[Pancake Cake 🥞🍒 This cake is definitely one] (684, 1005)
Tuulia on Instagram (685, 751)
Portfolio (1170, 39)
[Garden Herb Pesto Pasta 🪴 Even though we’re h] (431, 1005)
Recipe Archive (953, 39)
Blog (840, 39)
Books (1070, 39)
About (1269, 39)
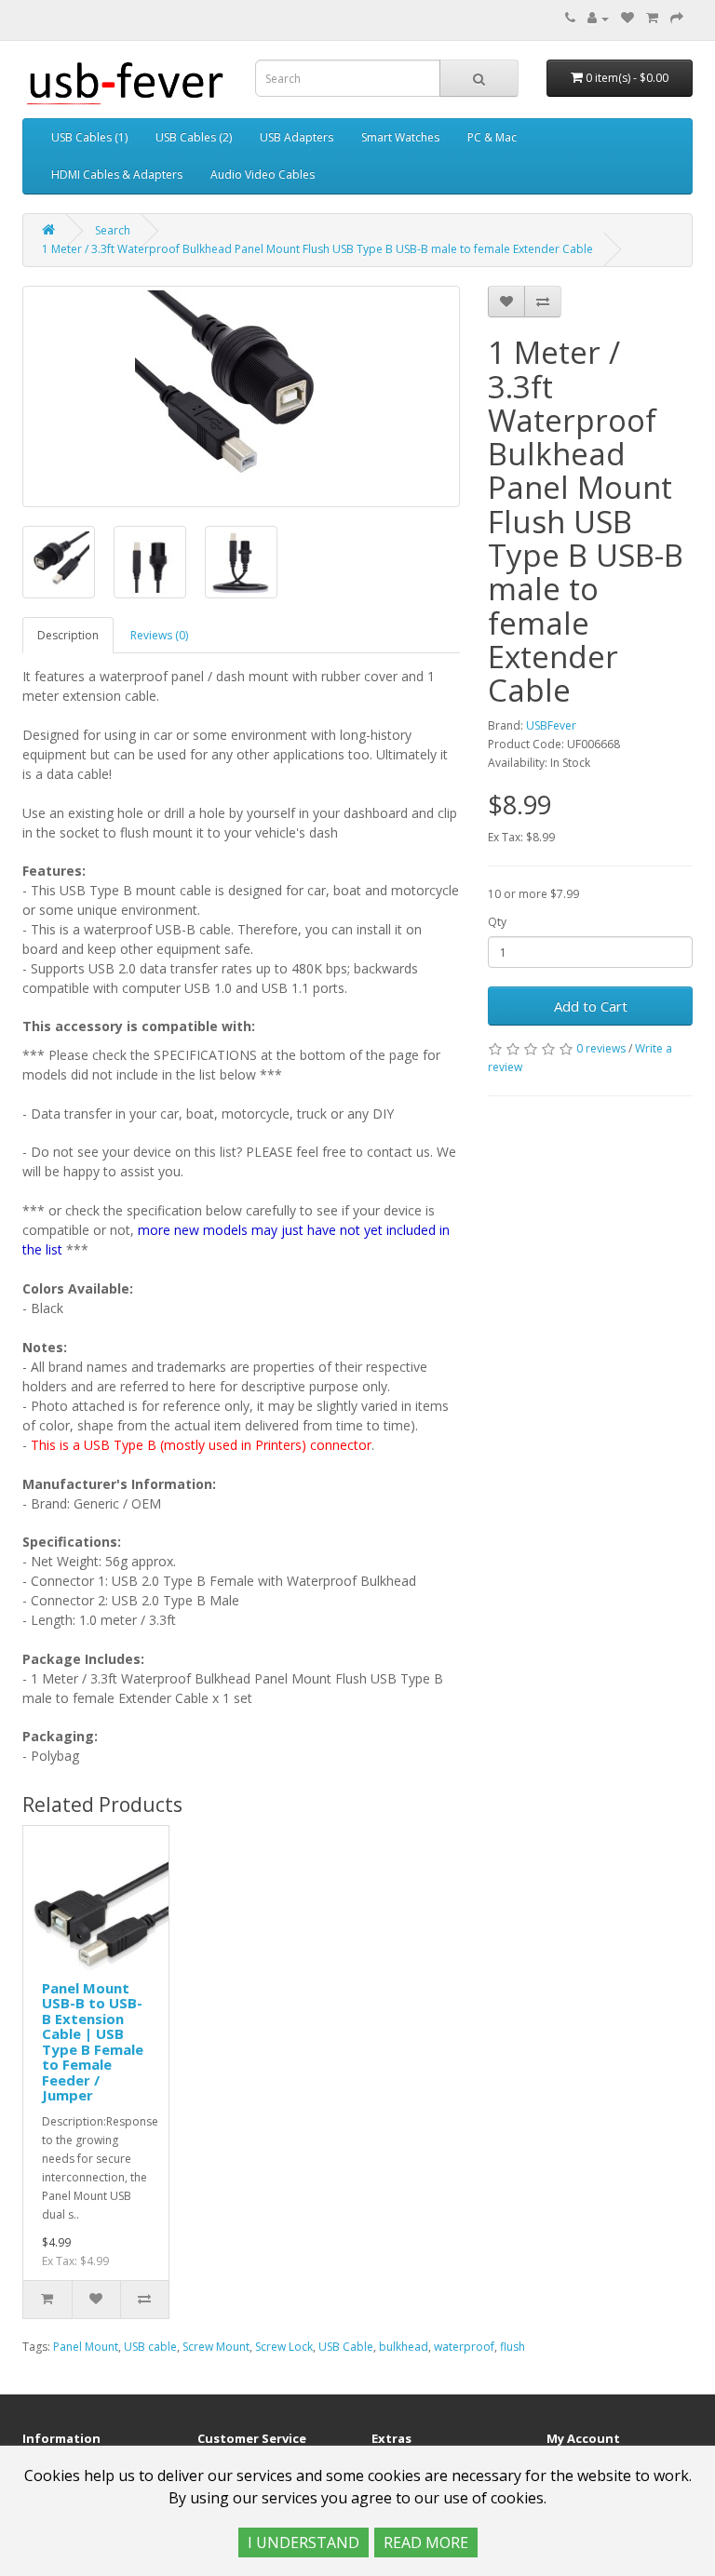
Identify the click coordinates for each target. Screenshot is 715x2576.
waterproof (464, 2347)
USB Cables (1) (89, 137)
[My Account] (598, 18)
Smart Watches (400, 137)
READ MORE (426, 2542)
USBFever (551, 725)
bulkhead (403, 2347)
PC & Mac (492, 137)
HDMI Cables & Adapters (116, 174)
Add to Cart (590, 1006)
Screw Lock (284, 2347)
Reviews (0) (159, 635)
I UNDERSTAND (303, 2542)
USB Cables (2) (193, 137)
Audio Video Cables (262, 174)
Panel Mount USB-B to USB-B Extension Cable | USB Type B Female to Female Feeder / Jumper (92, 2042)
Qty (497, 922)
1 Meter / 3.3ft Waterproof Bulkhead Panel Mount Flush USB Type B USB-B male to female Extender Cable (317, 249)
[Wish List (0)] (627, 18)
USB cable (150, 2347)
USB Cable (345, 2347)
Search (112, 230)
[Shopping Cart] (652, 18)
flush (512, 2347)
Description (68, 635)
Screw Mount (216, 2347)
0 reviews (601, 1048)
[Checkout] (676, 18)
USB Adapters (296, 137)
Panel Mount (85, 2347)
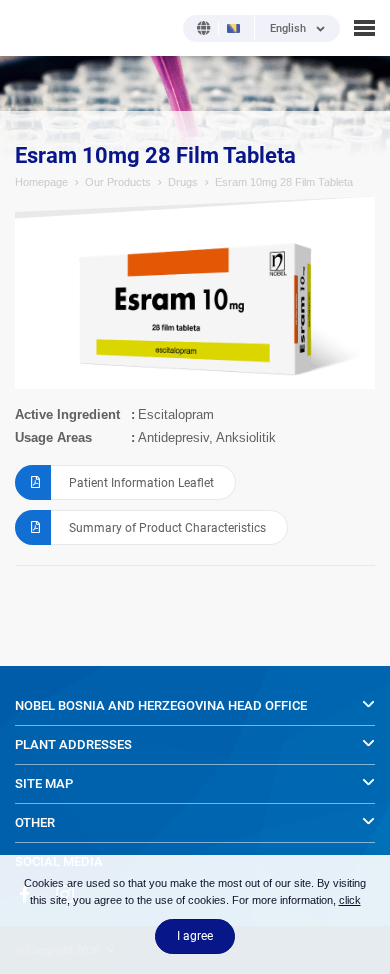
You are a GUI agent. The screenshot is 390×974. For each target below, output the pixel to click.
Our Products (118, 182)
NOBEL (29, 27)
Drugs (183, 182)
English (288, 29)
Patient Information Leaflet (141, 483)
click (350, 900)
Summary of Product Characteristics (167, 528)
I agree (195, 936)
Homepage (41, 182)
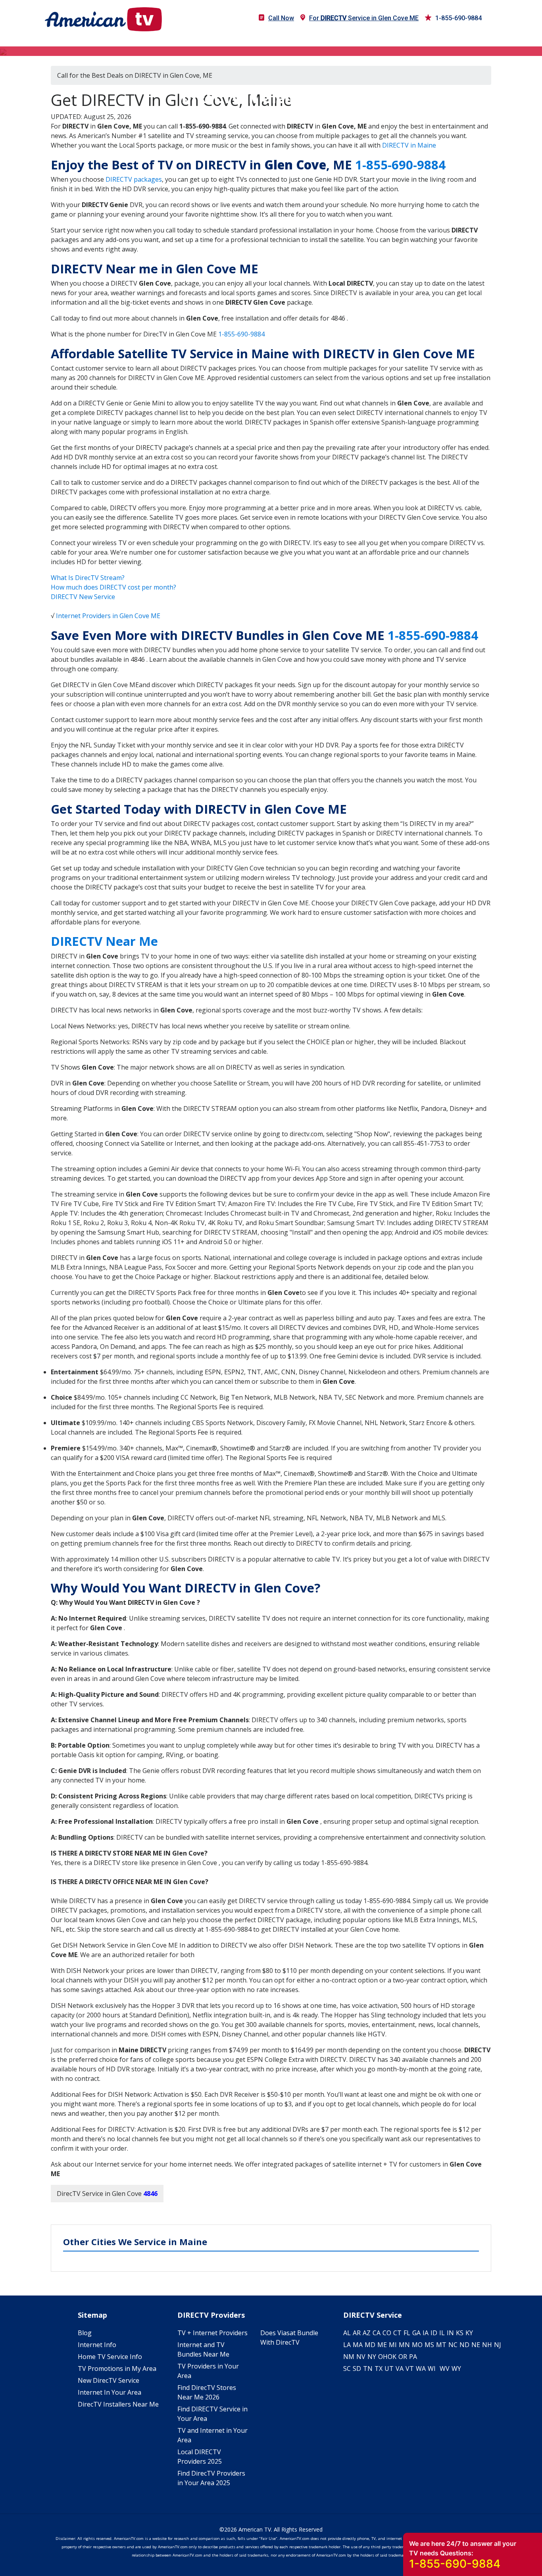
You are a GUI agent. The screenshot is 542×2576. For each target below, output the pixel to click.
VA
——
Would you please write out exactly the lines between the line containing "Our Products (118, 182)" and the last line of the listing above, inclusive, without pictures?

Our Products (118, 182)
NOBEL (29, 27)
Drugs (183, 182)
English (288, 29)
Patient Information Leaflet (141, 483)
click (350, 900)
Summary of Product Characteristics (167, 528)
I agree (195, 936)
Homepage (41, 182)
You are a GUI agent. The screenshot is 542×2576. For each target below, output the pixel to click.
VA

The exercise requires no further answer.